- Born: August 30, 1882
- Occupation: Ruler
- Known for: Philanthropy
- Spouse: Shanthabai Chandrabhushana Nayak Bahadur Desai
- Family: Nagaraj Desai (great grandson)

= Veerabhadrappa Desai =

Rao Bahadur Sardar Veerabhadrappa Gunappa Desai was an Indian philanthropist, ruler of Chachadi princely state who had made significant contributions in social, religious, political, administrative, educational and literary fields. He was the 15 th Jagirdar of the Desai family. He was also a founder member of Karnatak Lingayat Education Society which was established on 11 October 1916.

==Early life==
He was born on August 30, 1882. He faced many problems in his childhood because of which he could not get a proper education.
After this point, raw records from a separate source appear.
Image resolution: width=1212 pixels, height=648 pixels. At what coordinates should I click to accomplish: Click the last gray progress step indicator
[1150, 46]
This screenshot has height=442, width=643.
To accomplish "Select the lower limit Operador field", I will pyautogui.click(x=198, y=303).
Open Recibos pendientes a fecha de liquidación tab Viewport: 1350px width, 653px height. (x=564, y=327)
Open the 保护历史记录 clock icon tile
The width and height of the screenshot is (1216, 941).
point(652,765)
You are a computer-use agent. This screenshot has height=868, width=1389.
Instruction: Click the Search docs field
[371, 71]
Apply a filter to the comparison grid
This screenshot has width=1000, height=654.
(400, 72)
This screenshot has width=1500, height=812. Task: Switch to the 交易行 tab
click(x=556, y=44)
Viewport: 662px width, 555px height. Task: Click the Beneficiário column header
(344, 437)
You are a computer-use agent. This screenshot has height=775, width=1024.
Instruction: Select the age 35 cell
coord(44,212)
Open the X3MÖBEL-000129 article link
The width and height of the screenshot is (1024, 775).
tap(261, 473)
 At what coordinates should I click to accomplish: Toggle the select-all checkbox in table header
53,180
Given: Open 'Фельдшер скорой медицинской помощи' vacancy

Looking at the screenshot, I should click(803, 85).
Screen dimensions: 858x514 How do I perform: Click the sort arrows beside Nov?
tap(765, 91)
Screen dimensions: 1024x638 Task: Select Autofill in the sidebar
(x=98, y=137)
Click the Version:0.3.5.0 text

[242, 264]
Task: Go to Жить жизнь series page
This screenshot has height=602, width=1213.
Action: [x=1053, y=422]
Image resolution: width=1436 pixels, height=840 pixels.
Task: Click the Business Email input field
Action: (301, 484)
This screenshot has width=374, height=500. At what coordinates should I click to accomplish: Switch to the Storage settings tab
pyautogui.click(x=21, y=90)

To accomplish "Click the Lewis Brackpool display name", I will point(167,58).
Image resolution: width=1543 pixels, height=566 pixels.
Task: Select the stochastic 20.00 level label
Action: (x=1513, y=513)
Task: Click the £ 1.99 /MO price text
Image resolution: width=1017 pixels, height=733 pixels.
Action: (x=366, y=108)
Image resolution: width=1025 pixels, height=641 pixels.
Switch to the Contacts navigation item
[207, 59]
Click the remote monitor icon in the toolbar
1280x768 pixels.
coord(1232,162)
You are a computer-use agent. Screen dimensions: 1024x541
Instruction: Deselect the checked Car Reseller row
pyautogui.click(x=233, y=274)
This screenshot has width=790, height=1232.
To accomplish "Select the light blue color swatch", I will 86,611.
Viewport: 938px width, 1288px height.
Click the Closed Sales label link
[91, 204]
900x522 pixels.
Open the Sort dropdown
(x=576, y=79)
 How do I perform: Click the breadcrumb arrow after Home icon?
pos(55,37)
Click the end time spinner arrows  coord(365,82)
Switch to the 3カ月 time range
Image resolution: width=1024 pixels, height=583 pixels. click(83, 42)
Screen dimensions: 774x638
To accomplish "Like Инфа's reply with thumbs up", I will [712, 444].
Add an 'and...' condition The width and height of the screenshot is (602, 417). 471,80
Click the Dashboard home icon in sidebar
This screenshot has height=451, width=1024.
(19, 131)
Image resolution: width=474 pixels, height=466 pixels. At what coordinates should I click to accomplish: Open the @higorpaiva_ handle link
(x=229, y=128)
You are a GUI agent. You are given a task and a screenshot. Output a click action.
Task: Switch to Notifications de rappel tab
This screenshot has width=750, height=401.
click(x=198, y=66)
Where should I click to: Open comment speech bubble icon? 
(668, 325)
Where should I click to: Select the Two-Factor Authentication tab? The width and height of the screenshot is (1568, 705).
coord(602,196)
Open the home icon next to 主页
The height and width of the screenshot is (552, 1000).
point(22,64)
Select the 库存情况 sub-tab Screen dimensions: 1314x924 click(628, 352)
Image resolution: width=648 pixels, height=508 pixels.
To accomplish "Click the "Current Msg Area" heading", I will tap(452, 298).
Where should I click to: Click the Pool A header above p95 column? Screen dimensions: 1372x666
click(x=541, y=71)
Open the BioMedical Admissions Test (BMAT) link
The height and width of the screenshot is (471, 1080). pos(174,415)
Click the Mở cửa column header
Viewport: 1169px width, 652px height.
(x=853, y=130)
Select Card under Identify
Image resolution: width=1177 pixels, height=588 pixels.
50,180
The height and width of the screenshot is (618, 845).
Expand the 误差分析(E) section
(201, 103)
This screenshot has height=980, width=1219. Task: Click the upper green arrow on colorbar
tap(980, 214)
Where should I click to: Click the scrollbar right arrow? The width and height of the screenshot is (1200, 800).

He was the early ruler of a Desai's wade situated in Chachadi village of Saudatti taluk, Belagavi district. The wade was having an ownership over 33 villages. Even though he was not properly educated, he successfully ruled his province.

==Notable works==
He established a primary school exclusively for girls in 1904, in order to encourage the education among girls. He also established an agricultural training school for the rural youths.

==Recognition==
His great grandson Nagaraj Desai has set up the foundation named Sardar V G Desai Foundation Chachadi to promote Desai’s contributions.

==Awards and honours==
He was awarded with the titles Rao Bahadur and Sardar from the British government for his social work.